According to longtime advisor Mr. Tony Quitta, the impact the programs and his students make on a daily basis is huge, and not only with the students mentored.
“The halls have empathy; the halls are clearer,” said Mr. Quitta. “The social atmosphere across the district is more friendly and welcoming. We do not have the social problems that other schools do. New teachers and substitutes are amazed.”
He currently has 37 high school students active in the prevention programs who are mentoring 259 students, not including interventions. During class time PALS mentors meet weekly with four younger students at other campuses who are recommended by teachers.
PAX members are PALS who are also trained in mediation and conflict resolution, and are chosen based on their personality which is more engaging and direct, according to Mr. Quitta. They are assigned three students who they meet with weekly. They also are assigned PAX days in which they “intervene” with students who need immediate help and are “on the bubble,” said Mr. Quitta, such as those in In-School Suspension (ISS) at the Elementary and Junior High before behaviors get out of hand.
The PALS and PAX students are given six weeks of training at the beginning of the school year before meeting with their charges. “You’re not there to counsel,” says Mr. Quitta to his students. “You are there to listen.” The rest is on the student.
They do keep confidential records of their interactions, which have been subpoenaed in the past as legal documents. The students understand the seriousness of what they do.
“I always tell my students ‘I have confidence in your ability to cope with the situation,’” said Mr. Quitta. “And I am always available to listen to them when they need to talk it out.”
The Smithville PALS/PAX program has always been a winning program. At state meetings, Mr. Quitta said that other schools are amazed at the depth of the Smithville program, especially given its size. Mr. Quitta has also had students help give presentations at other schools, and they volunteer a large number of hours each year around the district and community.
Over the years, Smithville’s PALS/PAX program has won numerous awards at the local, state and national level.
“This is the flagship,” said Mr.
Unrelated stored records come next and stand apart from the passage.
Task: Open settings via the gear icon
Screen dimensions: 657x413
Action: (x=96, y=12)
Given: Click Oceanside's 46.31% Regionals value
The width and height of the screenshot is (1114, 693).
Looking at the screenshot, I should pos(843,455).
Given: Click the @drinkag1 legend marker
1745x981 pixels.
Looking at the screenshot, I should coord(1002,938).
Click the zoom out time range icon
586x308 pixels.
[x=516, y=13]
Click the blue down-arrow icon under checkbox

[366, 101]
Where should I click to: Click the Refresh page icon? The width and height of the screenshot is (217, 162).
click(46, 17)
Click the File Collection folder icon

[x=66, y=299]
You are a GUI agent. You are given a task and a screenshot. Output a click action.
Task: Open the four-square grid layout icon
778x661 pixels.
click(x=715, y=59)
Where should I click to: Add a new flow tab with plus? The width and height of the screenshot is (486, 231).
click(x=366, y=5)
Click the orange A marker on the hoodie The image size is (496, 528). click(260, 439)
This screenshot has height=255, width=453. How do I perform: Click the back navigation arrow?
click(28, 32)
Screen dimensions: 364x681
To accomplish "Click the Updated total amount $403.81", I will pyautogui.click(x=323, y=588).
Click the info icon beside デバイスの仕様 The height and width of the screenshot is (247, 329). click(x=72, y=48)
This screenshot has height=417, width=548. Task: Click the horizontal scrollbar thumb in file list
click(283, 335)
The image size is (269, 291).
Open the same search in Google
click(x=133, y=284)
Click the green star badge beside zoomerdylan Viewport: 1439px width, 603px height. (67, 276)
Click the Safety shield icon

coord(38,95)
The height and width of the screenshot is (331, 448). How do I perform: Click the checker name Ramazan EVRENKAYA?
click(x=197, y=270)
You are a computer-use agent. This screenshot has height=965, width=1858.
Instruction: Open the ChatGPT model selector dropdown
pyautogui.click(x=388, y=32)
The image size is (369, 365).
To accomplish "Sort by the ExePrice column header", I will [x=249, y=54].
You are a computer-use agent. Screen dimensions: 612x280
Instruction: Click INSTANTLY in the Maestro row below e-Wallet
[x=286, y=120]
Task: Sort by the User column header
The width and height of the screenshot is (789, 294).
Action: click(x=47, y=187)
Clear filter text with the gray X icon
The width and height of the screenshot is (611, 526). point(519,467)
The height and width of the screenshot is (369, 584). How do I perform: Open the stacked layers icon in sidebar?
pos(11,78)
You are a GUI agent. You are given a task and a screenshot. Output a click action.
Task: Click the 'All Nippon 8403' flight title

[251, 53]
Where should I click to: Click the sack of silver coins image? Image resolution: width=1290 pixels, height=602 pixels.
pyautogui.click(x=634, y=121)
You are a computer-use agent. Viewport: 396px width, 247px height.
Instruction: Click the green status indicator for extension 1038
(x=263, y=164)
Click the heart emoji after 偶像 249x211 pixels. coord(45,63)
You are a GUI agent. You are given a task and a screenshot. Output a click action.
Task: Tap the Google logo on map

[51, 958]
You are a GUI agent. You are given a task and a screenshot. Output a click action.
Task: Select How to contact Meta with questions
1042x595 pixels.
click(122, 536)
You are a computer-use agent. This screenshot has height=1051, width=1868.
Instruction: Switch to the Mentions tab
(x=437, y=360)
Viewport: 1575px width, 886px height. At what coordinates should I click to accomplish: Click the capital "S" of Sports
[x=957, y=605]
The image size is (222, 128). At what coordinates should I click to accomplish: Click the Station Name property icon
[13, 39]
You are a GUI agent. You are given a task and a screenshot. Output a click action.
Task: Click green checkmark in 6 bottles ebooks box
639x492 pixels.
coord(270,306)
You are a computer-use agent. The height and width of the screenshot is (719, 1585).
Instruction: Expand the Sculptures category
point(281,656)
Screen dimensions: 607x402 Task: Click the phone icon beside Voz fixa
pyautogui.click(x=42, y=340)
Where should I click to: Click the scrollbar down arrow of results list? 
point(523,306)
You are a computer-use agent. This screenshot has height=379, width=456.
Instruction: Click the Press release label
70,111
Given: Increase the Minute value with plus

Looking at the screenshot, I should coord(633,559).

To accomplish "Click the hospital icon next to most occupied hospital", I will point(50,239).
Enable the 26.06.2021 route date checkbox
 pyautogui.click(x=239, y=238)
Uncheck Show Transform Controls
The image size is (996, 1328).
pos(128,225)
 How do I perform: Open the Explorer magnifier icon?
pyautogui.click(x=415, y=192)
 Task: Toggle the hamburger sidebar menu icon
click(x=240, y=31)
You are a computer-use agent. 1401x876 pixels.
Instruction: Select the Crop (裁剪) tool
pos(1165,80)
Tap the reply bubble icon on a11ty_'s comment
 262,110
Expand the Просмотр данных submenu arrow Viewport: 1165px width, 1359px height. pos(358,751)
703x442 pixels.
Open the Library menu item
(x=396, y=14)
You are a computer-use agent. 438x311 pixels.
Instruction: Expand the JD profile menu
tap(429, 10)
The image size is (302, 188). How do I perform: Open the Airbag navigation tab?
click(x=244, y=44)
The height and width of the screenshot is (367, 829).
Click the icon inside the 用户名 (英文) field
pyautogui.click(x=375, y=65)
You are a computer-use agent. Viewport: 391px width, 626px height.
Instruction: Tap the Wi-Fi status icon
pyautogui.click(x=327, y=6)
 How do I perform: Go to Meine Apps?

Quitta. “We set the standard for other programs.”
The program was established in Austin in 1980 as a way to enable young people to use their potential to make a positive difference in their school. Mrs. Vicki Hall, high school teacher, brought PALS to Smithville in 1998.
Mr. Quitta has taught and managed the program for the past eight years. With Mr. Quitta’s retirement this year, next year’s PALS/PAX will be taught by Scottie Stevens, who was coached by Mr. Quitta in the 1980s.